#### What is required
Pick each line containing the word "left" out of the data below.

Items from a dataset
──────

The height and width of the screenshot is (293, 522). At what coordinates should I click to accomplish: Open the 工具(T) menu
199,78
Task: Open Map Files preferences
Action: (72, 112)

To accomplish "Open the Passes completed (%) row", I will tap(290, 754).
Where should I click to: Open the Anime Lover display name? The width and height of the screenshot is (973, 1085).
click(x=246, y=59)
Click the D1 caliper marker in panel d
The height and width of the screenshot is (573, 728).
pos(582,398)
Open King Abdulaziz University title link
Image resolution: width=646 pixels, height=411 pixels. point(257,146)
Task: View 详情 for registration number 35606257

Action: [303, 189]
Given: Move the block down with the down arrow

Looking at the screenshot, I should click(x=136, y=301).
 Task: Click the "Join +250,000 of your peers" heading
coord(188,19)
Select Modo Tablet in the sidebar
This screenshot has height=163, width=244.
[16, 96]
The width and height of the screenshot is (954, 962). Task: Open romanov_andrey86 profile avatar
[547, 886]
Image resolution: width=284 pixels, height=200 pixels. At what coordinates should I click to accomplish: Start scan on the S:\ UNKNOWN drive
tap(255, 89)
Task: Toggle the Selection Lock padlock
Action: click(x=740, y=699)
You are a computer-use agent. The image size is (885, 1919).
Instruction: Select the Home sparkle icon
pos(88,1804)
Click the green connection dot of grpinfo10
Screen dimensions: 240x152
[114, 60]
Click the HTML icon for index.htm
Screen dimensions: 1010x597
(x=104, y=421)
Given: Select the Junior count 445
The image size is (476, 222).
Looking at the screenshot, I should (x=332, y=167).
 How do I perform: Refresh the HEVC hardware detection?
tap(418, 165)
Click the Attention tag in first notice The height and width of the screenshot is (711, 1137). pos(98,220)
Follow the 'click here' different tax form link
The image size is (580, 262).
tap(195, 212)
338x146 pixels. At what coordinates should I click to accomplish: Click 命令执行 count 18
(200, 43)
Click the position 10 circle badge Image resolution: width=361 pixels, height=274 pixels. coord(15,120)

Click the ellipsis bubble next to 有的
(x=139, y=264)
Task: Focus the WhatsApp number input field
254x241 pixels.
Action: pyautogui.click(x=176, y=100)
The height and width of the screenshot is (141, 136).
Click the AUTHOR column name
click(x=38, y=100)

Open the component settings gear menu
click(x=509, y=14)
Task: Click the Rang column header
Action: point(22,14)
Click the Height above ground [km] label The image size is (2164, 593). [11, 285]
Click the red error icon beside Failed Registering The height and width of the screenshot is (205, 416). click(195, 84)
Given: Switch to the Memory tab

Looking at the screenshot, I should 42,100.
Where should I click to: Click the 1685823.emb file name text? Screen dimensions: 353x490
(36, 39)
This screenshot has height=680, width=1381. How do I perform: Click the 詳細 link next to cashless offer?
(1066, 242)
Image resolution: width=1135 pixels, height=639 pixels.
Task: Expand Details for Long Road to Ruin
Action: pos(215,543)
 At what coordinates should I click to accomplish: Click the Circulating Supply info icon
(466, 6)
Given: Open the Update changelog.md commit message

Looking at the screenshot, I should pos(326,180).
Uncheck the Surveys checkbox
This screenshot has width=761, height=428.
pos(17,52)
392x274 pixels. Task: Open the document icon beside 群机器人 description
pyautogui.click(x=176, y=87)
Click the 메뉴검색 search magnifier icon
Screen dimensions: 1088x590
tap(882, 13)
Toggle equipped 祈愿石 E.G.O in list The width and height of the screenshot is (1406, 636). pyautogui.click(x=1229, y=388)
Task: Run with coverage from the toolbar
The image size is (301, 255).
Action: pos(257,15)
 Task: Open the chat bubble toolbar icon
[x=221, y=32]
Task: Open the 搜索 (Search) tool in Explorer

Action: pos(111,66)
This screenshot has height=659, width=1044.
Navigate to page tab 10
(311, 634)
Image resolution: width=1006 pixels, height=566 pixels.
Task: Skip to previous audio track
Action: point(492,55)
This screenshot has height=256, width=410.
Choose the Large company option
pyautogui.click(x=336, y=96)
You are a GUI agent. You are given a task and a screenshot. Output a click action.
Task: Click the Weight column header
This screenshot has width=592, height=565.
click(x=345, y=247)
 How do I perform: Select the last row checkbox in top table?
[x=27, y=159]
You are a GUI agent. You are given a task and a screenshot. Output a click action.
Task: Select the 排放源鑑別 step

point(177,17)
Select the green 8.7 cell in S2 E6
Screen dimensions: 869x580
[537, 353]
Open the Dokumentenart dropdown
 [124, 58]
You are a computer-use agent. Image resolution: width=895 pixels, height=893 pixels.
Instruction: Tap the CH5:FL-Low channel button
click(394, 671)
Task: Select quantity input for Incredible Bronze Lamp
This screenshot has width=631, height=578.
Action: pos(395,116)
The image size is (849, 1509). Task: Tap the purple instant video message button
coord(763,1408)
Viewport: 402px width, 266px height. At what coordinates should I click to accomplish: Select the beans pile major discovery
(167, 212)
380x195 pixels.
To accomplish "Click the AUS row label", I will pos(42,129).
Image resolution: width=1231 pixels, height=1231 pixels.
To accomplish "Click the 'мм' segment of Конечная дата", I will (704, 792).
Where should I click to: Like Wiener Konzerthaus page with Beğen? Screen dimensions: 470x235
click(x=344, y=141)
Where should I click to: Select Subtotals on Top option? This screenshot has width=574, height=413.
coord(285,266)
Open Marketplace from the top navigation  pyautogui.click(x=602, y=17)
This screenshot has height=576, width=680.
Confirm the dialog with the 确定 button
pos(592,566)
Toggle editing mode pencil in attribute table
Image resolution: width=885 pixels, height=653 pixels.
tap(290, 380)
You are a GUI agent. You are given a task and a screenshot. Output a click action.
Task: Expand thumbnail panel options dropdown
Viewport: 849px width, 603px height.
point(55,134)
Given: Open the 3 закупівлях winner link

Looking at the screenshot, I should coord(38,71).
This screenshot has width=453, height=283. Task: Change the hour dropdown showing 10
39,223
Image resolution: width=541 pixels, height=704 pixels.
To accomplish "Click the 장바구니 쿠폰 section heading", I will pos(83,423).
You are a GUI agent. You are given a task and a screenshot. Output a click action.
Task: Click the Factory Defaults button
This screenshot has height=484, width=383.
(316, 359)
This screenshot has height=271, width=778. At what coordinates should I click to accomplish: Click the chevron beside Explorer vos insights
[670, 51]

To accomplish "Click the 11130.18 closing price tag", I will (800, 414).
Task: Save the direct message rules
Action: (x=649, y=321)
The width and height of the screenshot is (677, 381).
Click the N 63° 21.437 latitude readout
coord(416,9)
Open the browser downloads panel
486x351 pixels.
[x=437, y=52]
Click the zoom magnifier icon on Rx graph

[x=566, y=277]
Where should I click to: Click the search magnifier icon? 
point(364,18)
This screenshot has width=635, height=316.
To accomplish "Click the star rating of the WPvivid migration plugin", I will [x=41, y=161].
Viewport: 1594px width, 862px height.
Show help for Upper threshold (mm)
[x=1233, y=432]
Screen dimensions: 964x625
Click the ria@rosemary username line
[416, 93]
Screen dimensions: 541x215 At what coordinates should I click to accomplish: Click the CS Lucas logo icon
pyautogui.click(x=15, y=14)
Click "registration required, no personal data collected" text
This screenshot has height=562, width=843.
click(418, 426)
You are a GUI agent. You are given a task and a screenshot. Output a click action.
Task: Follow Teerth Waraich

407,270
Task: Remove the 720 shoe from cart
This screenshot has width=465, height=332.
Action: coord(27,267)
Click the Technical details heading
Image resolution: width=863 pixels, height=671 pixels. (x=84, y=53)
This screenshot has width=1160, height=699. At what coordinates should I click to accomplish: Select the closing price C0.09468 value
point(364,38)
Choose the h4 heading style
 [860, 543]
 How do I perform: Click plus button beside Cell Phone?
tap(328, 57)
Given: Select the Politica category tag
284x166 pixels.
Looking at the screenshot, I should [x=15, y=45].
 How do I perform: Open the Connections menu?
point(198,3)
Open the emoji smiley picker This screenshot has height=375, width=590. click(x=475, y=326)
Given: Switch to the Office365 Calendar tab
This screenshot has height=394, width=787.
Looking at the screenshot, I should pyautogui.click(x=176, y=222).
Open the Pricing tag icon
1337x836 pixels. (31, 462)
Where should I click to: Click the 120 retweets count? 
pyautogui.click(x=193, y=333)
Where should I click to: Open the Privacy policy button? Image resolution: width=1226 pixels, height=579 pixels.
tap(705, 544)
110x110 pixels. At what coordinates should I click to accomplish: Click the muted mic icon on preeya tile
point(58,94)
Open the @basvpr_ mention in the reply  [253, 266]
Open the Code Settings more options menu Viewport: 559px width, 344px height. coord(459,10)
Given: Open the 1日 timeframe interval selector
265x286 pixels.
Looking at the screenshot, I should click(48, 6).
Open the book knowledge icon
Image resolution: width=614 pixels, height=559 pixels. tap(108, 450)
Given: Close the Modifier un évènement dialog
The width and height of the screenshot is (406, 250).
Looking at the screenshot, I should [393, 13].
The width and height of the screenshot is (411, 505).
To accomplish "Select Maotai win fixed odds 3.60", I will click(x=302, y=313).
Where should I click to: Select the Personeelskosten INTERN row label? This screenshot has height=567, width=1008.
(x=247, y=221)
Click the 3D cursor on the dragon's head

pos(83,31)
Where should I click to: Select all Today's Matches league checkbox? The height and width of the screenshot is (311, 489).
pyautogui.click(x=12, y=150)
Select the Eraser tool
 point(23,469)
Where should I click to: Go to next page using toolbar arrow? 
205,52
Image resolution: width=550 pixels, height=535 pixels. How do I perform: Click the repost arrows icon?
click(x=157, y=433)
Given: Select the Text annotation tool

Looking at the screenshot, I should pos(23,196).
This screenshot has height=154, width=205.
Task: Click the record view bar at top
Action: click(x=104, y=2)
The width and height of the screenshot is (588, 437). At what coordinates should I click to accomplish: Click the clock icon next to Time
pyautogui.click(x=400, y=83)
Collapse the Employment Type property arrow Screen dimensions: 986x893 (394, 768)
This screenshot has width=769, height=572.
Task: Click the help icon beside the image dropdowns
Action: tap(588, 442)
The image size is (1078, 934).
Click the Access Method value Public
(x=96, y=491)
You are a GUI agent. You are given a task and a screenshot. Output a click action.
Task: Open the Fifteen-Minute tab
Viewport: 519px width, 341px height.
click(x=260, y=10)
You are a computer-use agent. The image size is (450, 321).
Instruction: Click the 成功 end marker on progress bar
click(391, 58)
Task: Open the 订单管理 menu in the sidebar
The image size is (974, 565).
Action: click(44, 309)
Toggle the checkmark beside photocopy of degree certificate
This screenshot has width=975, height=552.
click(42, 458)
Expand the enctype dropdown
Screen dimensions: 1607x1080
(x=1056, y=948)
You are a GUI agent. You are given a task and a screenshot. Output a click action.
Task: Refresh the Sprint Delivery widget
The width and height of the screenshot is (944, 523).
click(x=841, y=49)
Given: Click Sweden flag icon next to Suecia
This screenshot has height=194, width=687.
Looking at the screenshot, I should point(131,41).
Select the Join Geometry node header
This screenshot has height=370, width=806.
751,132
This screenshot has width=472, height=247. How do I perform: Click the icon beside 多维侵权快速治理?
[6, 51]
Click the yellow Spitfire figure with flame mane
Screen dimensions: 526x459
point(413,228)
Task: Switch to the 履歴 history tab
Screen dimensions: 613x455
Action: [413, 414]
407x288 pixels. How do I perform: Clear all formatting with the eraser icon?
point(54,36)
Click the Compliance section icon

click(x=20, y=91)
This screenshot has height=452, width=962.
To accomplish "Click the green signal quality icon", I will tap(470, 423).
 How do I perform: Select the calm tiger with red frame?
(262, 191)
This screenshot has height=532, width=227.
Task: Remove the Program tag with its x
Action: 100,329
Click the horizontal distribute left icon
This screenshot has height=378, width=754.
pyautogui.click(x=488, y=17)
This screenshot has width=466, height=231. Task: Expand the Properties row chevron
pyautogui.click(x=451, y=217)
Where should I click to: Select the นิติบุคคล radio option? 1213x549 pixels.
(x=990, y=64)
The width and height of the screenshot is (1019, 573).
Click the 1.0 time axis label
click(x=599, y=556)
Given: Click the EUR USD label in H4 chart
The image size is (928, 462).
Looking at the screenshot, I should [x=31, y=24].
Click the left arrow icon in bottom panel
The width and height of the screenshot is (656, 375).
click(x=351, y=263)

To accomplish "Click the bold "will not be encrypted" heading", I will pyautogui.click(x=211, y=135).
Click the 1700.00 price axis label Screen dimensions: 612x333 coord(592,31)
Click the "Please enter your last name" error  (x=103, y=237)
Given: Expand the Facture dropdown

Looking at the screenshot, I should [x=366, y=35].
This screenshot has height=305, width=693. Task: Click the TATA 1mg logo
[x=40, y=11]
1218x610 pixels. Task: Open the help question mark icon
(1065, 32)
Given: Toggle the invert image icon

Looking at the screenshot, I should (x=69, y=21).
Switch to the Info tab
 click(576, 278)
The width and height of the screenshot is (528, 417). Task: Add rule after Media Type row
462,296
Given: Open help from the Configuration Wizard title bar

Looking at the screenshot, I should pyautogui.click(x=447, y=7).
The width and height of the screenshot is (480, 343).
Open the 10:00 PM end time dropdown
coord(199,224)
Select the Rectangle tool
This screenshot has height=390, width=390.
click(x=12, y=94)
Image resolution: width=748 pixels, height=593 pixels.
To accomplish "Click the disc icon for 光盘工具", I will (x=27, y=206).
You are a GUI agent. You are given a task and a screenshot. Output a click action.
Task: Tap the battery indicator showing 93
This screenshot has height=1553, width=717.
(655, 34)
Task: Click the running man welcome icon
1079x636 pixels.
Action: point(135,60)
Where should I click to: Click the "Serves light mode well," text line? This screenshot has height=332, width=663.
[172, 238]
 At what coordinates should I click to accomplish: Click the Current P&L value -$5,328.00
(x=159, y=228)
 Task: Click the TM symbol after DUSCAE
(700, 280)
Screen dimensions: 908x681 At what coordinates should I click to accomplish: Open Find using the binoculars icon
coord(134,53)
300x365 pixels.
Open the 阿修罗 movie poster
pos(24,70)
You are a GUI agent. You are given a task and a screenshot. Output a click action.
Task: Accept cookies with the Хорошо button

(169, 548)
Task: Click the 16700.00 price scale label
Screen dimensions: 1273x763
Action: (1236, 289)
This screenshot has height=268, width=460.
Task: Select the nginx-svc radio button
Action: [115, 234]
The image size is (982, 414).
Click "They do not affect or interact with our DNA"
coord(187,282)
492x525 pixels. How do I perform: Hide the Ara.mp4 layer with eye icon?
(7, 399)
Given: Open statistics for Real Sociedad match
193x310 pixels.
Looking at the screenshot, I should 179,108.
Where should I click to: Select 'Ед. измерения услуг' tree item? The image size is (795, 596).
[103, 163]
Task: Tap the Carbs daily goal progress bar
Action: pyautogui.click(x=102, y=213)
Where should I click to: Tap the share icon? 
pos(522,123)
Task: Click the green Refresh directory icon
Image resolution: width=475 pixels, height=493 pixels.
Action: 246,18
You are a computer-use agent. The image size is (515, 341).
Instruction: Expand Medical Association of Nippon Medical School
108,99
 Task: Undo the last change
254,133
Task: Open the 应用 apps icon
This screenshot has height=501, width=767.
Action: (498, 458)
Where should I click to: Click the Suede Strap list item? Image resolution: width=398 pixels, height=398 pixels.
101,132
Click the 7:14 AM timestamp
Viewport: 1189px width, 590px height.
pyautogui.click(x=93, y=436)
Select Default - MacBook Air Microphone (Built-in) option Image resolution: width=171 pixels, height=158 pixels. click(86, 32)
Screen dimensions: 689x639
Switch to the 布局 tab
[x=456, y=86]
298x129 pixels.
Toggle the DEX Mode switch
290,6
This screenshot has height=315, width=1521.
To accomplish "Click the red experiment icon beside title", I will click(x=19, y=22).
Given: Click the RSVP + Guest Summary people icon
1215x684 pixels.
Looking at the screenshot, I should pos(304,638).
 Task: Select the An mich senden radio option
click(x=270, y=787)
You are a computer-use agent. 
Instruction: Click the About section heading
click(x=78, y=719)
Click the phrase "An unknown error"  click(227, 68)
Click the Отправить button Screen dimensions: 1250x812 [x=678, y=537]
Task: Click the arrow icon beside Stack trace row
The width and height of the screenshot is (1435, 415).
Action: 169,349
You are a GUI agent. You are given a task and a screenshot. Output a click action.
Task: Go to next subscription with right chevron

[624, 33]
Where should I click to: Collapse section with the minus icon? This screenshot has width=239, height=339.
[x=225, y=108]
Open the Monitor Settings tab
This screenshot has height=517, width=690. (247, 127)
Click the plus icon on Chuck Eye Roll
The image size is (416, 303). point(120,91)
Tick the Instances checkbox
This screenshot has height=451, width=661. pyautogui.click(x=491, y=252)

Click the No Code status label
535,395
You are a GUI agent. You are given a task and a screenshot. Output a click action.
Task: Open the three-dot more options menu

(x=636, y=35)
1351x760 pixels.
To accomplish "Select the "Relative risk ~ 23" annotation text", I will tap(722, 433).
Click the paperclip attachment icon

──────

#### Problem solution
Click the horizontal distribute left icon
Click the left arrow icon in bottom panel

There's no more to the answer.